==== Data
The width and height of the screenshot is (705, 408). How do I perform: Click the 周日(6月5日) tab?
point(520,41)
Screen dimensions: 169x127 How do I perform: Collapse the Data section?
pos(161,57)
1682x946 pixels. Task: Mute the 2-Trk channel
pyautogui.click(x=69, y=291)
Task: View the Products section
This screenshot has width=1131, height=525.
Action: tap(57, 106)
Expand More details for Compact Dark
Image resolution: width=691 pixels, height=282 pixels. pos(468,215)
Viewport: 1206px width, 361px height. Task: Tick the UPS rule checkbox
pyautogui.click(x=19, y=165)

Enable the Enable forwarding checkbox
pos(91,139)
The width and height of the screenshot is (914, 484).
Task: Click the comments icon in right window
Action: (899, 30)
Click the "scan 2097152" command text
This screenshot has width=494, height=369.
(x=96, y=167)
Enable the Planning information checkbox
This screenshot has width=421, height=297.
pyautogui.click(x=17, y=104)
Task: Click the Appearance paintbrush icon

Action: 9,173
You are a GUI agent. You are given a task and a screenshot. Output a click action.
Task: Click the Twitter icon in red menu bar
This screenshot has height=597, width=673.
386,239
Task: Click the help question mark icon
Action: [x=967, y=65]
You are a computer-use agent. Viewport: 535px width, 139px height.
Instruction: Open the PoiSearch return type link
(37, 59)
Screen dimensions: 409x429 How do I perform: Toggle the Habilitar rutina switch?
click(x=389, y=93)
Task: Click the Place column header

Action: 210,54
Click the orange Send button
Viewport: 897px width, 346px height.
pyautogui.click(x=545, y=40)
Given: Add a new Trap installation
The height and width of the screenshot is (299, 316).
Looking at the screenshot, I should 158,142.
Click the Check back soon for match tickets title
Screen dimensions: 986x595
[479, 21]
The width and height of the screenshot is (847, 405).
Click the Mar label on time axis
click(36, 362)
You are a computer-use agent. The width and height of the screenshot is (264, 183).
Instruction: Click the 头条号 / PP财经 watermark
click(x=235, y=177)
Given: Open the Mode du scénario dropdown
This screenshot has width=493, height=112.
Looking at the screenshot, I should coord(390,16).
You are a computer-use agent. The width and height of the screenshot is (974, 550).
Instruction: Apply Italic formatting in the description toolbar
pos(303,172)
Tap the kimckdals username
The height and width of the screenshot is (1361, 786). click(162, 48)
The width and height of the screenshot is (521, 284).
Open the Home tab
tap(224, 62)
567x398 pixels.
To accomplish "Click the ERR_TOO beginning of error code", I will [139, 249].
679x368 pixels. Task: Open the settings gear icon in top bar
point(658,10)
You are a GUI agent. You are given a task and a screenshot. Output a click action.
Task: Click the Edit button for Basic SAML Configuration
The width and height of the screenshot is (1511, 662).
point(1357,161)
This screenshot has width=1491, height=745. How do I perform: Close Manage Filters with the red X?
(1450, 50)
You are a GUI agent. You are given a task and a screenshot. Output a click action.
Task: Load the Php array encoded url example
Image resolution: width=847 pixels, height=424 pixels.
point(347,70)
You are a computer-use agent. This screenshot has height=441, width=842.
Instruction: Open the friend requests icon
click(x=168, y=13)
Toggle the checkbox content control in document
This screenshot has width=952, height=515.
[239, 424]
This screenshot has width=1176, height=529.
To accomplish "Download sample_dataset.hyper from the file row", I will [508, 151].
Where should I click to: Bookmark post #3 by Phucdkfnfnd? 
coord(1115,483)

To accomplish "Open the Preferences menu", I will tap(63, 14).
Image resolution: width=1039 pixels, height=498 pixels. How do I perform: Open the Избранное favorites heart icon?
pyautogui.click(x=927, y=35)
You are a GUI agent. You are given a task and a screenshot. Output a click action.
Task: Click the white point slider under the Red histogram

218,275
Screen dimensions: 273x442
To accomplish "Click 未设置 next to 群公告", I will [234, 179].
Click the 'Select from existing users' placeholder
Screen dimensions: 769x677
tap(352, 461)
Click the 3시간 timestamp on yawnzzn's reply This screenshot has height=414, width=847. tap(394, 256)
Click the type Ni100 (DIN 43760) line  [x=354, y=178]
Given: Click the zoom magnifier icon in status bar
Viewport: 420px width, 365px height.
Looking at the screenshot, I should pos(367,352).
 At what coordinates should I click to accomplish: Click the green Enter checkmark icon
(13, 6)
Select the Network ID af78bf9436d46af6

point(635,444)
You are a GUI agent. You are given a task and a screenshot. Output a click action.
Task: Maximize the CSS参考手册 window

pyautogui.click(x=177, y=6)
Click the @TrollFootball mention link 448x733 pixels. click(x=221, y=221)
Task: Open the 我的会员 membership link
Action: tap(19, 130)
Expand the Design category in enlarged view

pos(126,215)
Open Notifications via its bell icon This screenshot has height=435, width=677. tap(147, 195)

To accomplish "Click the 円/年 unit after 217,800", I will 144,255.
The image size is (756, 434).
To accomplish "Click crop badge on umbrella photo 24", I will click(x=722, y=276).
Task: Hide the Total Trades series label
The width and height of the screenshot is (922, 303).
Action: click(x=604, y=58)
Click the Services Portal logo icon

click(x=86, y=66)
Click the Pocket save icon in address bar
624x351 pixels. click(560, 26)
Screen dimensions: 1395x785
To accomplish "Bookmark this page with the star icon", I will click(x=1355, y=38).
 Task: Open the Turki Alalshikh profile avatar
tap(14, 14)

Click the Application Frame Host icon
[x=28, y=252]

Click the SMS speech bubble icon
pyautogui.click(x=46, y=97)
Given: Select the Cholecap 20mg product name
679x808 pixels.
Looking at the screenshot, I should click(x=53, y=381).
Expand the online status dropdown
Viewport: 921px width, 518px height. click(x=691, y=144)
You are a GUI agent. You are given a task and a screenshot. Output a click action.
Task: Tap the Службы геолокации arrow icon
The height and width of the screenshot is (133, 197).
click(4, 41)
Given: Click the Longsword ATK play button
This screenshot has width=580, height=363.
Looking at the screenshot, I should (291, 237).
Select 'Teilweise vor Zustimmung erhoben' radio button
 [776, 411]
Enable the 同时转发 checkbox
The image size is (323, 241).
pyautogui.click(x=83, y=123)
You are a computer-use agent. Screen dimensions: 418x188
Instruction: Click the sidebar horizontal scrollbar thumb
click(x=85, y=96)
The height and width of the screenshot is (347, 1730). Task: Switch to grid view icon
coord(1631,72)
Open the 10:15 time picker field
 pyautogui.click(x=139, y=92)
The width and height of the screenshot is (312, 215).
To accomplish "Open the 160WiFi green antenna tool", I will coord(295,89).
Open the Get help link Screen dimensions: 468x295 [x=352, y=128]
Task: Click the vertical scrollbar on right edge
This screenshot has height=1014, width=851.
========
Problem to work on
Where a line in the data contains the string "computer", add it to your count, and give only the final number.

Expected output
5